O vereador Wilton Celeste Candelorio (Leinha) publicou um vídeo nesta 3ª feira (16.jun.26) em que afirma ter sido alvo de uma ação judicial movida pela AS Consultora e Comércio Ltda (CNPJ: 60.155.885/0001-20), de Anderson dos Santos Amorim.
Segundo o legislador, a medida ocorreu após ele realizar manifestações públicas acerca de fiscalizações em obras na cidade sob responsabilidade empreiteira.
Leinha explicou que a empreiteira de Amorim realiza intervenções nos residenciais Botafogo e Jardim das Perdizes e disse que o cenário encontrado é de atraso nas entregas e problemas na execução.
No vídeo, Leinha questiona:
“Quanto custa o silêncio de cada vereador aqui? Quanto custa fiscalizar?”.
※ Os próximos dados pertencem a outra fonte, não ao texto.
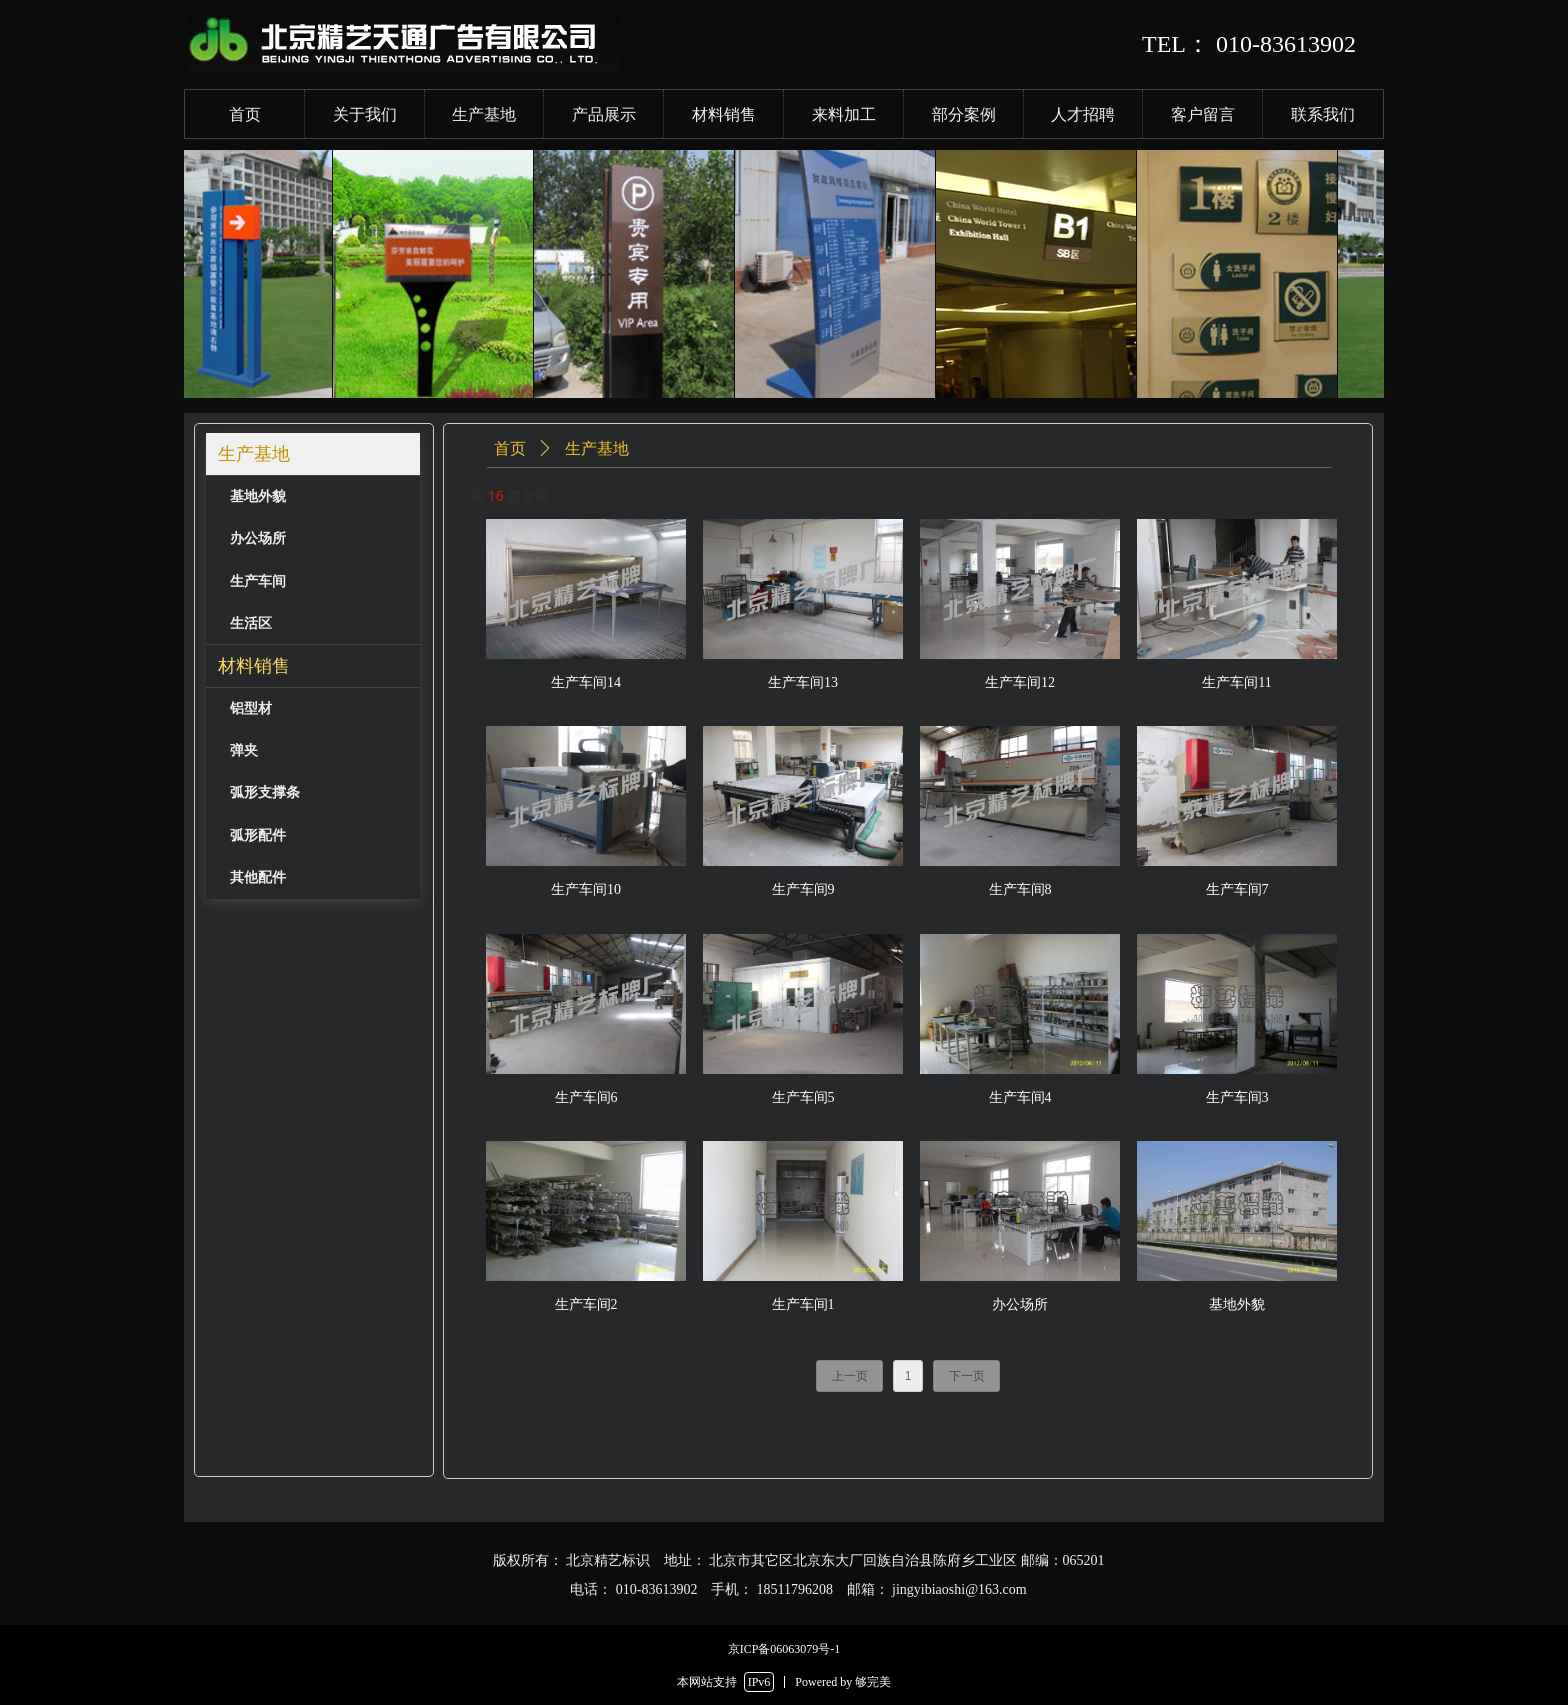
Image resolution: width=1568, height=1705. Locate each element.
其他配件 (258, 877)
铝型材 (251, 708)
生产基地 (254, 454)
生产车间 (258, 581)
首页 (510, 448)
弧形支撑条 (265, 792)
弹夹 (244, 750)
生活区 (251, 623)
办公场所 (258, 538)
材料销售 (254, 666)
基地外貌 (258, 496)
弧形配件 (258, 835)
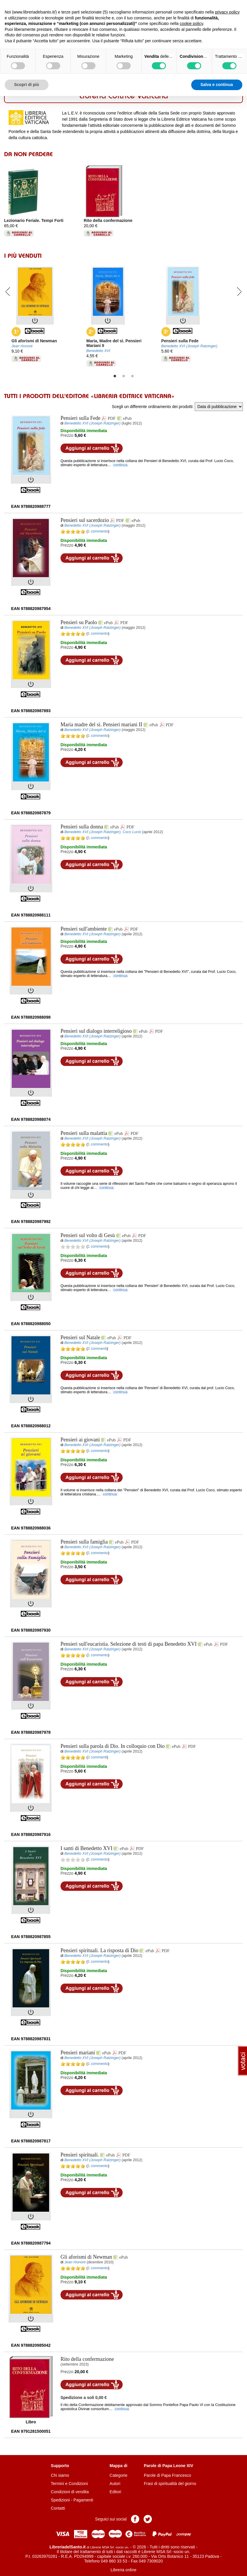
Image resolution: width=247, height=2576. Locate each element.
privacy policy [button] (227, 12)
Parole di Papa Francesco (167, 2475)
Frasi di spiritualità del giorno (170, 2483)
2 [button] (124, 376)
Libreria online (124, 2569)
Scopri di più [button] (26, 84)
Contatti (58, 2508)
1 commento (98, 531)
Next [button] (239, 291)
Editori (115, 2491)
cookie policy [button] (191, 23)
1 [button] (115, 376)
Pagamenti (83, 2500)
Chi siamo (60, 2475)
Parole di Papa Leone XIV (168, 2465)
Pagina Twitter (148, 2519)
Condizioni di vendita (70, 2491)
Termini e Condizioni (69, 2483)
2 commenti (97, 1349)
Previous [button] (7, 291)
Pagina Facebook (135, 2519)
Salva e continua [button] (217, 84)
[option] (44, 198)
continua (120, 465)
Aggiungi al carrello (92, 448)
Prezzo (67, 435)
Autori (115, 2483)
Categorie (118, 2475)
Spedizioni (60, 2500)
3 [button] (132, 376)
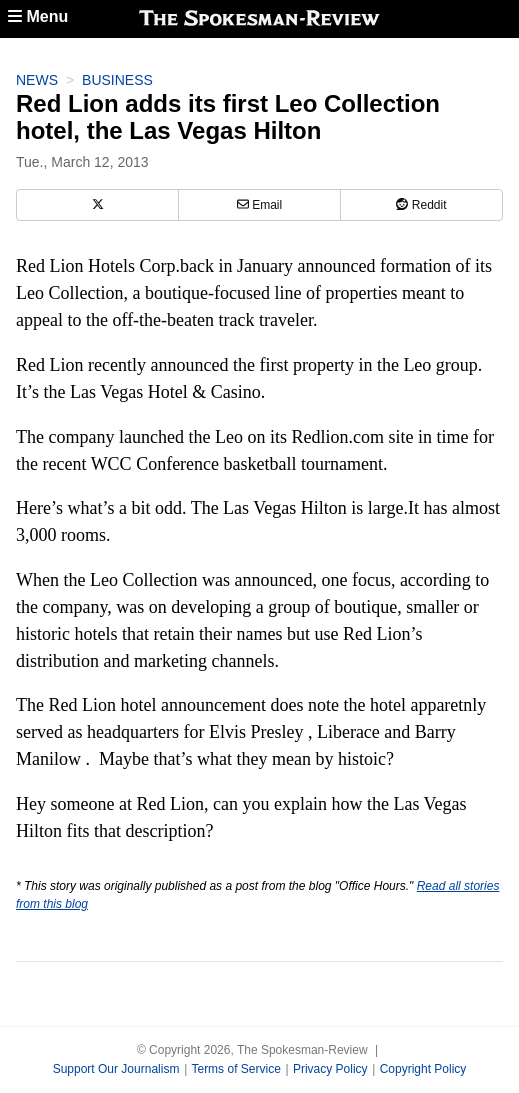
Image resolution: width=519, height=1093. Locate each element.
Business (117, 80)
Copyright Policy (423, 1069)
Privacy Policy (330, 1069)
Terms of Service (235, 1069)
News (37, 80)
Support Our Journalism (116, 1069)
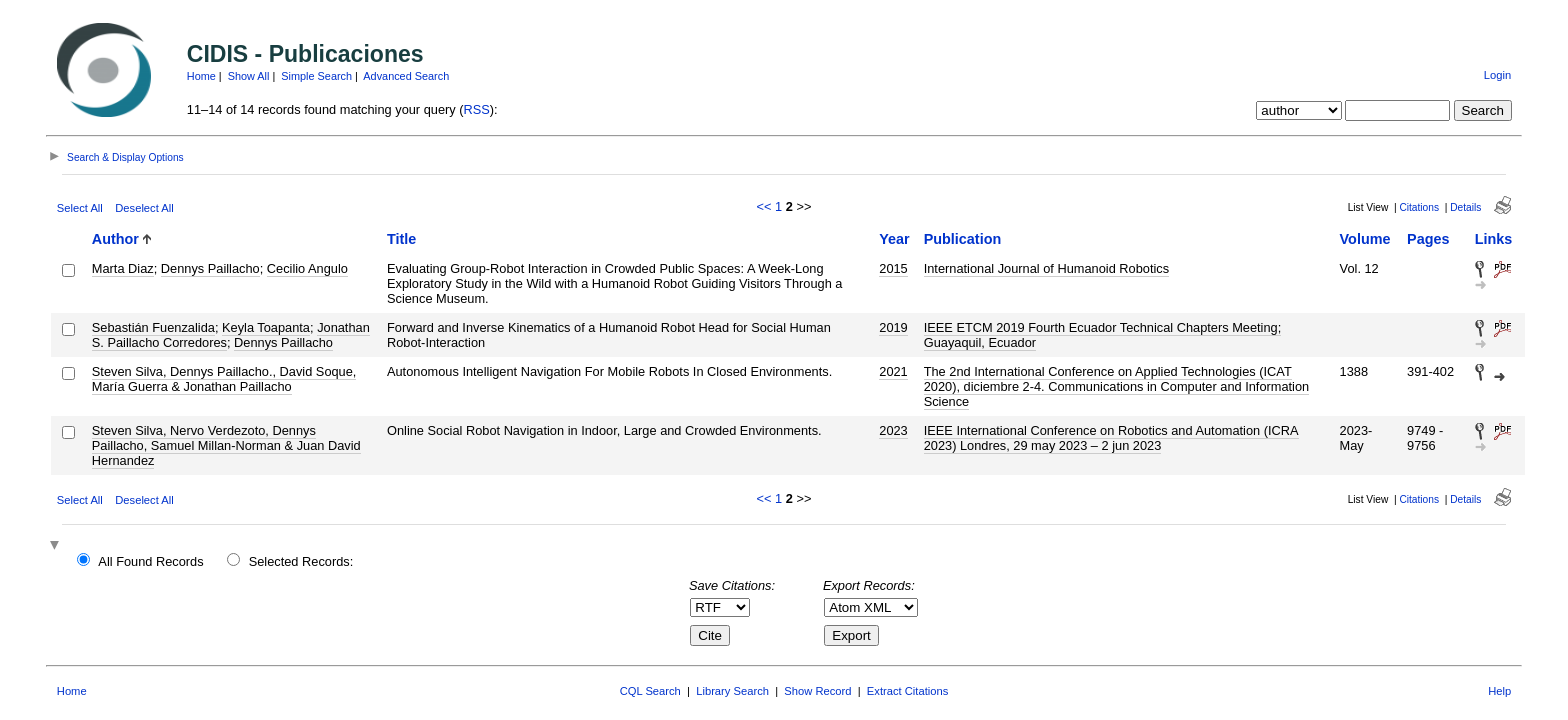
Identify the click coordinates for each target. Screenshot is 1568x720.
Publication (963, 239)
De acordo com Leinha, a Câmara aprovou recentemente um requerimento contra a AS.
O legislador afirmou que o prazo no Jardim das Perdizes, previsto para julho, dificilmente será cumprido.
Leinha disse ainda que foi surpreendido com a ação judicial da empresa, pedindo a retirada de conteúdos publicados por ele e uma indenização de R$ 100 mil por danos morais.
“Eles querem que eu fique quieto ou que eu pague R$ 100.000 a eles”, afirmou.
Segundo o vereador, a liminar pedida pela empresa foi negada pela Justiça no dia 10 de junho. Assista:
'AMEAÇA DE TIRO NA CARA'
Vale lembrar que em maio, o vereador havia registrado boletim de ocorrência após uma fiscalização em uma obra de asfalto e drenagem na Rua Cascais. A intervenção também é comandada pela AS.
Conforme Leinha, naquela ocasião, foi ameaçado pelo responsável pela a obra após questionar o andamento dos serviços.
“Ele [empreiteiro] já veio falando que a gente era vagabundo, que vereador não presta. Mandou eu sair dali, dizendo que aquilo era dele. Eu disse que é área cedida da prefeitura, onde vai ser até uma praça que a gente conseguiu o recurso. Aí ele falou: ‘se você não sair agora, eu vou meter um tiro na sua cara’, descreveu o parlamentar em vídeo nas redes.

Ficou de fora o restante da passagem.